Non profit

Donne di montagna. Ornica, le case hanno porte aperte

di Redazione

da pag. 17
SocialJob: Partiamo dall’inizio. Che problema aveva Ornica?
Cinzia Balestra: Lo stesso di ogni piccolo borgo rurale italiano: poco lavoro, antichi saperi che si perdono, giovani che se ne vanno in città, la comunità che si fa sempre più vecchia e più isolata. Nel giro di un paio di generazioni Ornica è passata da mille a cento abitanti. Non aveva più ricettività turistica, solo un ristorante e un negozio di alimentari. Semplicemente, stava morendo. Di fronte a questo ci siamo detti che bisognava reagire, che anche un piccola barricata avrebbe significato qualcosa, avrebbe dato a chi resisteva una ragione per cambiare.
SJ: E avete pensato alla strategia dell’albergo diffuso.
Balestra: Siamo andati a studiarla in Friuli, a Sauris e Lauco, dove l’avevano messo in pratica per risorgere dal terremoto. Abbiamo capito che da noi poteva essere realizzato anche senza i fondi pubblici grazie a un impegno collettivo: Comune, parrocchia e privati avevano diversi appartamenti sfitti. Loro li hanno messi a disposizione quasi a fondo perduto, noi li abbiamo arredati e ristrutturati e inseriti nella nostra offerta di ospitalità diffusa. Nel centro ci sono a disposizione circa 60 posti letto, cui si aggiungono le 5 baite sopra il paese, chiamate «calecc», fino alla baita della Val d’Inferno, a 1.800 metri, in cui sperimentare l’emozione della vita d’alpeggio.
SJ: Perché una cooperativa di sole donne?
Balestra: Per ragioni storiche e pratiche.
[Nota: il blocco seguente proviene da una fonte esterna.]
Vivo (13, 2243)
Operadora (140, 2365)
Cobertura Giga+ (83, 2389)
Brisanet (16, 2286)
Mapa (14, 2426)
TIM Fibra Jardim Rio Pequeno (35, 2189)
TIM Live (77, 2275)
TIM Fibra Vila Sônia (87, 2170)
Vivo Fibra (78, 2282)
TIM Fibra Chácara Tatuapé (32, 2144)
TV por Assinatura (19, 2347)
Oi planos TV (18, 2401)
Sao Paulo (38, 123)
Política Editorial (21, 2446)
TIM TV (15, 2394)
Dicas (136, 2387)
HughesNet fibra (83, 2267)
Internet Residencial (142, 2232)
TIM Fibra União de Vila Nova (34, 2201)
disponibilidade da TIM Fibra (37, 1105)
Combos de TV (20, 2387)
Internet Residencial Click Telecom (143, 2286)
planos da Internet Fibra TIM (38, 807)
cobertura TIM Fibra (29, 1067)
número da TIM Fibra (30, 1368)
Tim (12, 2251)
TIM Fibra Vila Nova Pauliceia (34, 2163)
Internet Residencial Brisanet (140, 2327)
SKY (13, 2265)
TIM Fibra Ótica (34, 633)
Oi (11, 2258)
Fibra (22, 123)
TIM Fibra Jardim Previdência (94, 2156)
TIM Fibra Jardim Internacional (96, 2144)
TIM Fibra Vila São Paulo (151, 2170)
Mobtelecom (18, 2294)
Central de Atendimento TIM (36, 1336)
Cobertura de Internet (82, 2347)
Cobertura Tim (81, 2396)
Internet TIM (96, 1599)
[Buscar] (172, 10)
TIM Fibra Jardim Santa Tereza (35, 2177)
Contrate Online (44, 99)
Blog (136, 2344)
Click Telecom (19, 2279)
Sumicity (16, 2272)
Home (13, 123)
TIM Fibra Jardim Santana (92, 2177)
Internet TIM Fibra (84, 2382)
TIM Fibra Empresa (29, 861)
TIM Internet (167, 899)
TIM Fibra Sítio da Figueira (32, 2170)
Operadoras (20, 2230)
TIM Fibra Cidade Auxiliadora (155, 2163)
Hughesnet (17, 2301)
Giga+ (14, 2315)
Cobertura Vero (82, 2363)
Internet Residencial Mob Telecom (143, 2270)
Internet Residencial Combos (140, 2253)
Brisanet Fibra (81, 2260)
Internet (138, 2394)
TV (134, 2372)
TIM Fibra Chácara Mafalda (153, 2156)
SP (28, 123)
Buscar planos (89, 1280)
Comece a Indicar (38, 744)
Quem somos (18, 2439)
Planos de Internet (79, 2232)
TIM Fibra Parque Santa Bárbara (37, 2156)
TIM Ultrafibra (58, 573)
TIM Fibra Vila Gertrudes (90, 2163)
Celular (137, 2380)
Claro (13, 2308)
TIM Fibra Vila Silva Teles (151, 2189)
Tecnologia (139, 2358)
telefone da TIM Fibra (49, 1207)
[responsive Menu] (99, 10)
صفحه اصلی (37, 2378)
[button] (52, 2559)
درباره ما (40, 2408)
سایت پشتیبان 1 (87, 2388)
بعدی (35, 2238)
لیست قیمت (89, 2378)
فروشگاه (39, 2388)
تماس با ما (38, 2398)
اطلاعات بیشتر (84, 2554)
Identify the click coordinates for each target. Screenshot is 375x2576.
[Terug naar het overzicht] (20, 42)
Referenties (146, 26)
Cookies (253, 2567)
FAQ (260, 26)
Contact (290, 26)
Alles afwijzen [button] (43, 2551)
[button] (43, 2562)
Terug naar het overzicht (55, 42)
Che partono dalla mia stessa famiglia: mia suocera ha “tenuto la posizione” per anni quando mio suocero è emigrato a lavorare in Francia. Tante altre come lei sono rimaste a Ornica con i bambini, a gestire il bestiame e a seguire la fienagione. Anche se quei mestieri stanno scomparendo, molte donne oggi restano in paese dividendosi faticosamente tra bambini e lavoro. Noi le abbiamo coinvolte in una proposta che potesse tenerle ancora più vicine a casa, aiutandole a mettere in campo le loro capacità: c’è chi è brava a cucinare, chi è perfetta per il rapporto con il pubblico, chi sa fare la guida turistica o l’animazione.
SJ: Cosa deve aspettarsi un turista che arriva ad Ornica?
Balestra: Deve voler vivere un’autentica esperienza di vita contadina di montagna. Ci saranno attività per tutte le stagioni: la tosatura delle pecore, la fienagione, la raccolta delle erbe spontanee per la cucina, la scoperta dei fiori, la vita d’alpeggio, la mungitura e la produzione del formaggio, escursioni lungo le antiche vie di frontiera verso la Valtellina, l’attività del norcino e la conoscenza degli animali di montagna insieme ai cacciatori. Nella nostra proposta è compresa anche un’esperienza didattica aperta a tutte le scuole, dagli alunni dell’asilo alle superiori.
SJ: Come ha reagito la comunità?
Balestra: Invece di chiudersi, si è mobilitata. Il primo evento pubblico è stata la tosatura delle pecore, nel mese di maggio, ed è successo che diversi anziani si siano presentati a raccontare la loro storia di contadini e a spiegare come gestire il bestiame. Adesso abbiamo sacchi pieni lana cardata con cui realizzeremo presto calze e piccoli indumenti. La nascita della cooperativa ha creato molti altri spin off imprenditoriali: abbiamo uno spaccio dove acquistare formaggi, salumi e frutti di bosco; c’è un artigiano che ha aperto una bottega di manufatti di legno; una socia che sta pensando di creare un’azienda agricola sul posto; una signora inglese, che si è trasferita a vivere qui, ora vorrebbe aprire un bed&breakfast. Ma la cosa più bella sono i giovani volontari: una quindicina di ragazze e ragazzi di tutte le famiglie del paese, che si sono mobilitati per accompagnare e orientare i turisti durante gli eventi. È su di loro, i nostri figli che crescono in questa terra di confine tra il passato e il futuro, che scommettiamo per far rivivere Ornica.